(Dataset entries)
BEGIN

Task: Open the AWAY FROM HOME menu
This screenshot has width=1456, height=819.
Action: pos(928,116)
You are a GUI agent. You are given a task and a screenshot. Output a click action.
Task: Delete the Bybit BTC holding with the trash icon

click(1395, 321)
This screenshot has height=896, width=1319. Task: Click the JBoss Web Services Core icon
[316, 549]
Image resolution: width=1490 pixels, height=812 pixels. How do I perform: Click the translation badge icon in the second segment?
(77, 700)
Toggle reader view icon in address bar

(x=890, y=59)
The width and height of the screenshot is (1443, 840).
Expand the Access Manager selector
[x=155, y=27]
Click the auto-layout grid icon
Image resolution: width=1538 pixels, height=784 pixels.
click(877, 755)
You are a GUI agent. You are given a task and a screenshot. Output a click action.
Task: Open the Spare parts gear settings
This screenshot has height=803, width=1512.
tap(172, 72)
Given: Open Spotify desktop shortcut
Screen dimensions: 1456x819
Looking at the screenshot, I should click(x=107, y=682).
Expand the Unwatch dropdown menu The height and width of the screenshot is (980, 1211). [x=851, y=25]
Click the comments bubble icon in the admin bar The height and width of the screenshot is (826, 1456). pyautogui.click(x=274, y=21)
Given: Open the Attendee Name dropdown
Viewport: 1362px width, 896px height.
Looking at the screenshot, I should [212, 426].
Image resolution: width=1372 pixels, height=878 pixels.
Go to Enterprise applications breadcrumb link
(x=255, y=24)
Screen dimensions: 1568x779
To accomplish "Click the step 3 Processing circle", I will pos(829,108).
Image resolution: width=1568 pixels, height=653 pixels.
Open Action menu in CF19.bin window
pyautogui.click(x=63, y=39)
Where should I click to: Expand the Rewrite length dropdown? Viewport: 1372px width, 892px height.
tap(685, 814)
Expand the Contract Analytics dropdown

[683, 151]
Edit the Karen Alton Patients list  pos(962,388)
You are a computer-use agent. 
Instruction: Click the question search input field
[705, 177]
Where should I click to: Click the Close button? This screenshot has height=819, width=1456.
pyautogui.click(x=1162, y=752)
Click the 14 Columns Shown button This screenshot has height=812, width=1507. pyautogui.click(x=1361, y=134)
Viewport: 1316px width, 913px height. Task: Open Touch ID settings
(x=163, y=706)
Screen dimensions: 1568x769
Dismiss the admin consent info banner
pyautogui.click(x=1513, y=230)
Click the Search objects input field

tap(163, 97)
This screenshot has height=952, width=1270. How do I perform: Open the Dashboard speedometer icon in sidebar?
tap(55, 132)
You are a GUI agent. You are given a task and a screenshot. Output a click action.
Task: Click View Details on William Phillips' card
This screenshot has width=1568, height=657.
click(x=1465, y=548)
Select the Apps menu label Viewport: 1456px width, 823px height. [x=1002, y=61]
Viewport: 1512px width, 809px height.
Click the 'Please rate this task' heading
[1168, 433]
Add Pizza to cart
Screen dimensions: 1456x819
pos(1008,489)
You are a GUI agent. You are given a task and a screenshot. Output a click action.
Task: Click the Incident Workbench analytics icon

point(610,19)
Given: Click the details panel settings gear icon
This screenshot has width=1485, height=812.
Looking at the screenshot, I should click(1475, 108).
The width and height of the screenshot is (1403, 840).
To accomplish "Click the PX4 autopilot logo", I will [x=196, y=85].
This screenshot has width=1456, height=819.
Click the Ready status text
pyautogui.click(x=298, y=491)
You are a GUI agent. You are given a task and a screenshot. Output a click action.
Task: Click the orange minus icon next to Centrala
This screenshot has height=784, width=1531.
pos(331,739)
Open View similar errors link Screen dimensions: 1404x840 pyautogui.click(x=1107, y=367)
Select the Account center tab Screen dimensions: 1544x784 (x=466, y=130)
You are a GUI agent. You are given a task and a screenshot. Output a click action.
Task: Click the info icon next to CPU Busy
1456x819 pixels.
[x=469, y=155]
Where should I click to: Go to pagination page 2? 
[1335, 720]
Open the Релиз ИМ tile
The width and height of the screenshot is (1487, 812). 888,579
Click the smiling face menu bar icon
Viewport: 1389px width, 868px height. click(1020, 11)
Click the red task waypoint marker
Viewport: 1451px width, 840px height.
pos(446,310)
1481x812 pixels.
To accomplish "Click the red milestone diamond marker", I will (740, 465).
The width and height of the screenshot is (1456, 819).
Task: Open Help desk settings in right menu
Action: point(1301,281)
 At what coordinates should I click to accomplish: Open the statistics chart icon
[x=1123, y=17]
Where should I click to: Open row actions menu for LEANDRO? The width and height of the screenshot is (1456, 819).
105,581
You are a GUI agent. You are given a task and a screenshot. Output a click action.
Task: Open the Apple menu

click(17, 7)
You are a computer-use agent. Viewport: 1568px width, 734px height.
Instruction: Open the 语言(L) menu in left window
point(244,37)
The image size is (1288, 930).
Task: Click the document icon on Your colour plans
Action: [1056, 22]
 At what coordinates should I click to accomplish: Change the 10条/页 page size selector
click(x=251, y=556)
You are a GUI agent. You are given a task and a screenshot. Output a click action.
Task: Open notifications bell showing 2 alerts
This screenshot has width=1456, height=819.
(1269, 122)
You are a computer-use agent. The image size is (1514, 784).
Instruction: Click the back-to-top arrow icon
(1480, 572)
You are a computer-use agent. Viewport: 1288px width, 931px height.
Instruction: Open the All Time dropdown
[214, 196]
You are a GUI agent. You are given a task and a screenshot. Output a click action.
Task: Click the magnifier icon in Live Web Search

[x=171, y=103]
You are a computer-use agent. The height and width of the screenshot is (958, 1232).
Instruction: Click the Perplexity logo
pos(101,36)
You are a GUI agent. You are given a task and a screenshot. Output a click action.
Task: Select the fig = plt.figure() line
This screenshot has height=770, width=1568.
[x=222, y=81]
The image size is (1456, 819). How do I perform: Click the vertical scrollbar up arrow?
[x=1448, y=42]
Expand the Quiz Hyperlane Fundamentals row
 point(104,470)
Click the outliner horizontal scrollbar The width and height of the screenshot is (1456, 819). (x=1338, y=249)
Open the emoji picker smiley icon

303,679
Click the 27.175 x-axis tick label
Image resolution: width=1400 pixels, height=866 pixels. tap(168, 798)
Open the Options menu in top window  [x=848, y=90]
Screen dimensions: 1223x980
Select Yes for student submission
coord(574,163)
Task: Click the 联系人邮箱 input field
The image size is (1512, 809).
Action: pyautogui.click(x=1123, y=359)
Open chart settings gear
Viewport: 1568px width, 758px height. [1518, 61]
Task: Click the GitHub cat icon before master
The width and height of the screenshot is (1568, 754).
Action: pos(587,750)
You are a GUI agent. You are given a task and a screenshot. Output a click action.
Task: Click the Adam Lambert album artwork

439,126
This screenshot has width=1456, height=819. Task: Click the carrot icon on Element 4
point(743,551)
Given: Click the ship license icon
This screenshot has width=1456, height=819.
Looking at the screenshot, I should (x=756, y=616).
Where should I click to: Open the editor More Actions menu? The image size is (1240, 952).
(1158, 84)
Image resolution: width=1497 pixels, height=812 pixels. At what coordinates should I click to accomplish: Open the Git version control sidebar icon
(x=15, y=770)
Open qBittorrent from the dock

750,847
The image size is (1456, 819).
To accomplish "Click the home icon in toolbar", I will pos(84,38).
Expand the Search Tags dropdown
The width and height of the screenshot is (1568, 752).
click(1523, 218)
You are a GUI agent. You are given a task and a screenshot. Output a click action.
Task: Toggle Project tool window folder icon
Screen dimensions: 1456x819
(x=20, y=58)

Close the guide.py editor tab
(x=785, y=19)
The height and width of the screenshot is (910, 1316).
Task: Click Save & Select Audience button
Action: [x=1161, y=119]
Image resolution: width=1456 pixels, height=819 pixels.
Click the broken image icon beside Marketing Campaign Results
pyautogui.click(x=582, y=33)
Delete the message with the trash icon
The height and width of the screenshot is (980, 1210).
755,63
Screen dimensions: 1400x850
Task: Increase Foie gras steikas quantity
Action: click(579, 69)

END

Problem to work on: The answer must be every line of the data that contains the word "next".

Answer space:
Task: Click the orange minus icon next to Centrala
Task: Click the info icon next to CPU Busy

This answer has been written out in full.